#### Data records ####

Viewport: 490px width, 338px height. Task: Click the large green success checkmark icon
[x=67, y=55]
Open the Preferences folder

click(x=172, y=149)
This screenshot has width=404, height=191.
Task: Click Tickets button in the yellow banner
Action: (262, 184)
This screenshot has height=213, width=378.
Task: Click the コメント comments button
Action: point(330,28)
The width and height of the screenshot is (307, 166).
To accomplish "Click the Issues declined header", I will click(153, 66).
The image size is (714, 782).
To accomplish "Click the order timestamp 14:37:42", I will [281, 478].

####
#### Data records ####

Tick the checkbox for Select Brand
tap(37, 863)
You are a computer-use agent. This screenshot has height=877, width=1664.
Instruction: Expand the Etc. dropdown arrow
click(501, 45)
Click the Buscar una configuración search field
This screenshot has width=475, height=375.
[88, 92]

####

§ How to complete this task
Counting only lines of the data above that hold "will", report the total and nothing else.

§ Exercise response
2